Coulter is a fiction writer and poet whose work has appeared in such journals as North American Review, The Carolina Quarterly and Rattle. She recently won second place in Southwest Review’s Morton Marr poetry contest and last year was a semifinalist for the Crab Orchard Series in Poetry First Book Award as well as a finalist for the North American Review’s James Hearst Poetry Prize. Other honors include a Pushcart nomination, Arkansas’ Porter Prize for Literary Excellence, and the Short Story Award of Louisiana Life magazine.
She was born in New Orleans and spent her early childhood in Little Rock before moving at age five to Alexandria, La., where she attended public schools. She received her A.B. from Harvard and her M.F.A. from Queens University of Charlotte. Her first two novels — “The Errand of the Eye” and “Dry Bones” — were published in 1988 and 1990 by August House Publishers, and her children’s picture book, “Uncle Chuck’s Truck,” came out in 1993 from Bradbury Press.
Since 1993 Hope has taught creative writing at Hendrix College, where she currently serves as Director of the Hendrix-Murphy Programs in Literature & Language.

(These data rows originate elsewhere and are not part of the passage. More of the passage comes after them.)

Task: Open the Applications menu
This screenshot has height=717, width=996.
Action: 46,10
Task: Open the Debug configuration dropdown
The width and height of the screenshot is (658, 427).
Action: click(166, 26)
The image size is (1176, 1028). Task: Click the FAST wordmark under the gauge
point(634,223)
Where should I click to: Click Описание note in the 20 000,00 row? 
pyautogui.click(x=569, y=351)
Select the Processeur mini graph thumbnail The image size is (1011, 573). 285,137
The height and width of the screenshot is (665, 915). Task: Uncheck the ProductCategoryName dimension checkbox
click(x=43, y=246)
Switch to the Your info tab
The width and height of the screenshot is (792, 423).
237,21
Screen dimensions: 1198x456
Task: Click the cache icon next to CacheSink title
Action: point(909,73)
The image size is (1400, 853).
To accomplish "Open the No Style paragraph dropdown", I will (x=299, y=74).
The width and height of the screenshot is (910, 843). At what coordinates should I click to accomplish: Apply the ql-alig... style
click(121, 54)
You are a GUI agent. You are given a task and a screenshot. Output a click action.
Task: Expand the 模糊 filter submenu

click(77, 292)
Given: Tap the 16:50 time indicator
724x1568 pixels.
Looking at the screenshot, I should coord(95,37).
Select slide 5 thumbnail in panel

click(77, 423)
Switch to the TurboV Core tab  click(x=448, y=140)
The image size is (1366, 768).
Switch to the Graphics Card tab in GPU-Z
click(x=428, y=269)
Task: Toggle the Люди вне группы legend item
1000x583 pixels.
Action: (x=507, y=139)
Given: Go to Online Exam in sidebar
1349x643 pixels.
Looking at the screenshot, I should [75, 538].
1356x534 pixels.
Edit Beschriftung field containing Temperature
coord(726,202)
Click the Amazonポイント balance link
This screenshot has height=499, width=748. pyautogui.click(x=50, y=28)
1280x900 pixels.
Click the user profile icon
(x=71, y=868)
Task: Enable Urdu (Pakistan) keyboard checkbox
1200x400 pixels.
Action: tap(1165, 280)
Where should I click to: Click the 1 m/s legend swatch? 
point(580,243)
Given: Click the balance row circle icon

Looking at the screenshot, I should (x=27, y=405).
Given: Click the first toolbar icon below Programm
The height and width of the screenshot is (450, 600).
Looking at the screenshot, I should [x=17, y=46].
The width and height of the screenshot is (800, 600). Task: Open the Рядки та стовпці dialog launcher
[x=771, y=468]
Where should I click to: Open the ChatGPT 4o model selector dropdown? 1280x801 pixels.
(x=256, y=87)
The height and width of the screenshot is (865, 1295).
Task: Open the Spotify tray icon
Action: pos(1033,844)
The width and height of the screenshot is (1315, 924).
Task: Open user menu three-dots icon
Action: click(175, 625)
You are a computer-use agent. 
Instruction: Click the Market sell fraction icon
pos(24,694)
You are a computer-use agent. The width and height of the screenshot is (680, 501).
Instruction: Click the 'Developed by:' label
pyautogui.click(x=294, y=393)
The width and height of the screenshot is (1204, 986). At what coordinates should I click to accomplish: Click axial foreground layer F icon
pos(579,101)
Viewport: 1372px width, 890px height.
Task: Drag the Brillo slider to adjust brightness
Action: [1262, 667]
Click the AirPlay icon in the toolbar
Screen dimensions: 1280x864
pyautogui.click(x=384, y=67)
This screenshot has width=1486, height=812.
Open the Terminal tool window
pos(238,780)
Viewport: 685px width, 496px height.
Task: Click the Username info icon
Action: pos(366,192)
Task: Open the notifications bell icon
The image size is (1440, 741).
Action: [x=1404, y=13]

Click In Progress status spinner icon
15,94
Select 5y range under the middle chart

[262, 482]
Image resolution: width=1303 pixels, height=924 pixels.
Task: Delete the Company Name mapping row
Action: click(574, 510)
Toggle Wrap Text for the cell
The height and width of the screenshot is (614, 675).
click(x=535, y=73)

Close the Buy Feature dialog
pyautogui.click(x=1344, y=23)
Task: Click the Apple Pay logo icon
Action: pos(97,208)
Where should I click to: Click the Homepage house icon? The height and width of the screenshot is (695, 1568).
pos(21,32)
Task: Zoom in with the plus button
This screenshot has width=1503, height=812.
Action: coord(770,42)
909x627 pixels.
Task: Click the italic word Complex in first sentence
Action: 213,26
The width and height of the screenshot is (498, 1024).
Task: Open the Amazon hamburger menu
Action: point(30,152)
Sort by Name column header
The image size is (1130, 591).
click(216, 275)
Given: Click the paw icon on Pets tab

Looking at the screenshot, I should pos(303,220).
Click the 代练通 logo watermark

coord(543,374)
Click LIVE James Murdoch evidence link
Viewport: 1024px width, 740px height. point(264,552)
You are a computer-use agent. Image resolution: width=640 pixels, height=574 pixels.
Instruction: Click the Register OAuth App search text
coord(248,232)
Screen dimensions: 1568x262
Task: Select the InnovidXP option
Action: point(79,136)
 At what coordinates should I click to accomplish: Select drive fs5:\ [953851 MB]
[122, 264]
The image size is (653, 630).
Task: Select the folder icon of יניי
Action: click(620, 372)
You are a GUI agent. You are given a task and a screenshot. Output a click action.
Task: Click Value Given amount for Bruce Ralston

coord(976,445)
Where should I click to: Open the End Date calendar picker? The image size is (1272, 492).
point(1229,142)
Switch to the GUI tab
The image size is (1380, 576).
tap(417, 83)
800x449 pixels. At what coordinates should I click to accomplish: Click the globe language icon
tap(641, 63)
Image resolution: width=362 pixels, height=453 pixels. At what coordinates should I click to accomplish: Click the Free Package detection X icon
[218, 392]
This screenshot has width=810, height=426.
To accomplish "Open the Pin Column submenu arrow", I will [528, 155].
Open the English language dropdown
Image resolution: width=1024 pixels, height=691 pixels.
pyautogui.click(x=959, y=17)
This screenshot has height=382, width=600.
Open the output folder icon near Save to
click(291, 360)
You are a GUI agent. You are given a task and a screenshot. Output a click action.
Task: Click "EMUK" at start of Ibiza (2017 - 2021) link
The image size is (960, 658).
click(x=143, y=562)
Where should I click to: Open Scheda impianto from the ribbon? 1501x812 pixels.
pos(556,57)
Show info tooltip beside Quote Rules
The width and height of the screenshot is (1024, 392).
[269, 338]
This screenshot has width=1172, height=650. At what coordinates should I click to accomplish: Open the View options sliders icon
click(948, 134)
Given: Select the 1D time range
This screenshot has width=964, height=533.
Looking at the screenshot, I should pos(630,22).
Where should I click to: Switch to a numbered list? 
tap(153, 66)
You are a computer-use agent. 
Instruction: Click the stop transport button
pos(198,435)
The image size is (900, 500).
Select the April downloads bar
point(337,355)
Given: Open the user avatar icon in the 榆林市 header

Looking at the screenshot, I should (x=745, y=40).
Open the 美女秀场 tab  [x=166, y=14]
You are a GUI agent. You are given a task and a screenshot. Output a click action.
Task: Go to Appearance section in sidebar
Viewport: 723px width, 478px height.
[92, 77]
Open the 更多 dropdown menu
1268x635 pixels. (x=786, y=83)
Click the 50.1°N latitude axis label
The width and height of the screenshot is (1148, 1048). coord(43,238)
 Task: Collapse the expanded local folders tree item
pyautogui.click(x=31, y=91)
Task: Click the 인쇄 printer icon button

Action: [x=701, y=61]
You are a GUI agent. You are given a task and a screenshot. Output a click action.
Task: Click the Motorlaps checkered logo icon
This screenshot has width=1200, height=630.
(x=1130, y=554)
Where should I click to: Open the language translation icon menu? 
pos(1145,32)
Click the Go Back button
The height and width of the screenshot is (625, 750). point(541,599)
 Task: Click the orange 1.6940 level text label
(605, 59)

She lives in Little Rock with her husband, writer Mel White and she has three children, Caroline, Nathan and Tom.
On Friday, Jan. 10 from 6-8 p.m. at the Laman Library there will be a special reception for the opening of their latest exhibit, the Arkansas Arts Center’s “George Fisher; The Presidents.” During this reception there will be a check presentation ceremony to recognize the 2014 Laman Library Writers Fellowship Recipient.
Previous fellows are Grif Stockley, author of six legal novels and several non-fiction books on race relations in Arkansas; Kevin Brockmeier, adult novelist and children’s author, Mara Leveritt, true crime journalist and author, and Davis McCombs whose work appears in The Best American Poetry 1996 and 2008.